Reputation: 1073
I'm developing a word game using the libGDX framework, and I want to implement a basic Hint feature whereby the system can generate a valid 7 letter word from the 17 letters provided on a board. Now, the setup of the 17 letters (to pick from) on board is completely random and so I cannot use pre-determined hint words for hints (like in 4 pics 1 word).
My solution was to do a little bit of combination by finding every possible 7 letter combination from the 17 letters provided. Next up, I permuted each of the combinations and cross checked them with a wordSet English Lexicon and the first valid word I obtain would be the hint word.
As you've already guessed, this process is tasking knowing that 17 Permutation 7 is already equals to 98 million possible permutations. To cover up for this, I used a FixedThreadPool
to split the permutation tasks (into about 20 worker threads), and I now have a relatively fast word search, but the downside is, this causes serious lag in lower end devices.
Any suggestions on how to make a better hint word search algorithm or improve my method explained above would be appreciated.
Upvotes: 1
Views: 353
Reputation: 24417
Here's a couple of ways to optimize it:
To achieve the second optimization it's necessary to store the words in your word list in a way that you can easily compare letter counts. A simple way to do that is to store each word along with another string made up of all the letters sorted into alphabetical order. For example you'd store "cheese" and "ceeehs" as a pair. You can count the runs of letters and see if you have enough of each.
At the start of your process you can count how many of each letter you have in your 17 and store them in an array. Then go through your word list and test each word, something like this:
int[] letter_counts = new int[26]; // how many of each letter of the
// alphabet you have in your 17 letters
boolean test_word(String word) // pass in the sorted string e.g "ceeehs"
{
char prev = '\0'; // use this for detecting repeating letters
int count = 0;
for(int i = 0; i < word.length(); i++)
{
char c = word.charAt(i);
if(c != prev)
{
prev = c;
count = 0;
}
count++;
if(letter_counts[(int)c - 'a'] < count)
return false; // not enough letters
}
return true;
}
To avoid a bias towards words earlier in the word list (since you stop as soon as you find one), you can start at a random place in the word list, and wrap around to the start.

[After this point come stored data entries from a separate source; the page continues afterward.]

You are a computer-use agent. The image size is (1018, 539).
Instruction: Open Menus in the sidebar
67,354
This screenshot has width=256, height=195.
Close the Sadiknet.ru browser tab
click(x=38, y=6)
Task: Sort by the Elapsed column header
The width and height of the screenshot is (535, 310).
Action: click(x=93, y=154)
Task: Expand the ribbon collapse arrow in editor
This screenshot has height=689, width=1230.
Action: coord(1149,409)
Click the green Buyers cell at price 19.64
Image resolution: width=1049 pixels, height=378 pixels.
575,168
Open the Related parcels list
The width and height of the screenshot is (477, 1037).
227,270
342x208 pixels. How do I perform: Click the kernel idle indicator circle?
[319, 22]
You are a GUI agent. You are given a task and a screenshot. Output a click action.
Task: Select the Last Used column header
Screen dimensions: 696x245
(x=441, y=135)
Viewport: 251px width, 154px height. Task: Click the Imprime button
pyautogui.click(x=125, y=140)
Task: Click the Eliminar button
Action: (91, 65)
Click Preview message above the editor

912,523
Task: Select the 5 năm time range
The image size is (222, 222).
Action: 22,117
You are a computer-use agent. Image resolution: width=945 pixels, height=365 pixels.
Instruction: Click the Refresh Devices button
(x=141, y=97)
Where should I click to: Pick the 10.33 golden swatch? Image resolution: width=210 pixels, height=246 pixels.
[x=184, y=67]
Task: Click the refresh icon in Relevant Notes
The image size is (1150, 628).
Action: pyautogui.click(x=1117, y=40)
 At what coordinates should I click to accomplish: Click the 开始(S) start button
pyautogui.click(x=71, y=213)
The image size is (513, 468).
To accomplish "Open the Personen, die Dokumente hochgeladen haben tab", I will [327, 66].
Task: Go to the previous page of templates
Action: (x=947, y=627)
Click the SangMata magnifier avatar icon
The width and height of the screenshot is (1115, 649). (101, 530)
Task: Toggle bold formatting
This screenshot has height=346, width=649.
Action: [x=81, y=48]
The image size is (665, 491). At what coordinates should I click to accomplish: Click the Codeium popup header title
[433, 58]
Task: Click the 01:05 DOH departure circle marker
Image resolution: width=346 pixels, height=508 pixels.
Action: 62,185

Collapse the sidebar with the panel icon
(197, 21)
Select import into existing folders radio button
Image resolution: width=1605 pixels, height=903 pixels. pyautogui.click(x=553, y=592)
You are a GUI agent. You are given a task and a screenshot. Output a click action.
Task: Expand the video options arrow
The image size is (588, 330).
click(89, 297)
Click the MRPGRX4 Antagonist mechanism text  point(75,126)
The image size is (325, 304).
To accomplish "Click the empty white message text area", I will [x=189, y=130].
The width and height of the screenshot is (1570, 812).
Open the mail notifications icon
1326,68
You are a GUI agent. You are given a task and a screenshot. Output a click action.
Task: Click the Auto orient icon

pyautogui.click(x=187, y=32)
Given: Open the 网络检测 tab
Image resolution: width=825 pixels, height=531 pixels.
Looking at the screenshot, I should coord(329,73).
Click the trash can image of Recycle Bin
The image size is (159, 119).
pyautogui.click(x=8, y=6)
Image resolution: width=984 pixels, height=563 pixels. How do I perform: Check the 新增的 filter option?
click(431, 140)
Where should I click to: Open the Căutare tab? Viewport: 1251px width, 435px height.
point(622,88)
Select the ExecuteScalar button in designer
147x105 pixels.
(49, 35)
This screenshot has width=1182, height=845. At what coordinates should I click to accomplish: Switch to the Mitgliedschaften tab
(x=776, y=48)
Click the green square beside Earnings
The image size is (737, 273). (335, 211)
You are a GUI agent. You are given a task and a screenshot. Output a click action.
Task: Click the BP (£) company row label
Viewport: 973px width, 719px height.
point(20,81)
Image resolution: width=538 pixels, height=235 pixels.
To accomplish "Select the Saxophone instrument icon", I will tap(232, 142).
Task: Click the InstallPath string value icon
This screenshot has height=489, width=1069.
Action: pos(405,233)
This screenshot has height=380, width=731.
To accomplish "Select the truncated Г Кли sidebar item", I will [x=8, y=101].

This approach is by no means optimal, but will probably be fast enough and is simple to implement.
Upvotes: 1
Reputation:
Build a trie / prefix tree using your word list:
You can pick a random letter from the 17 available letters, and start traversing using only letters from the 17. The first node that has a flag saying this marks the end of a word can be a suggestion.
Lot's of predictive text programs use structures like this to guess the word you are typing or help you with a typo if you are not too far off in the graph from a node that marks the end of the word. It is better on space, in that the depth of the tree is determined by your longest word. But, you do not waste space on situations like:
do
dog
doggy
done
dunce
You only store:
d
/ \
*o u
/ \ \
*g n n
/ \ \
g *e c
/ \
*y *e
Where *
is a boolean flag that indicates where a word ends.
Time complexity:
Finding if a string of text is a word would by O(n)
where n
is the length of the word.
This site seems to have some optimization: https://www.geeksforgeeks.org/trie-insert-and-search/
Space, depends on if you implement with arrays, pointers, or hashmaps.
Upvotes: 2
Reputation: 417
I can't really test anything right now with regards to speed, but if you keep your lexicon sorted you could use a search algorithm on it: you first find all positions where the list of words which start with one of your 17 available letters. Then you look through each of these lists for those starting with one of the 16 other letters, and continue this until any word with an allowable length shows up.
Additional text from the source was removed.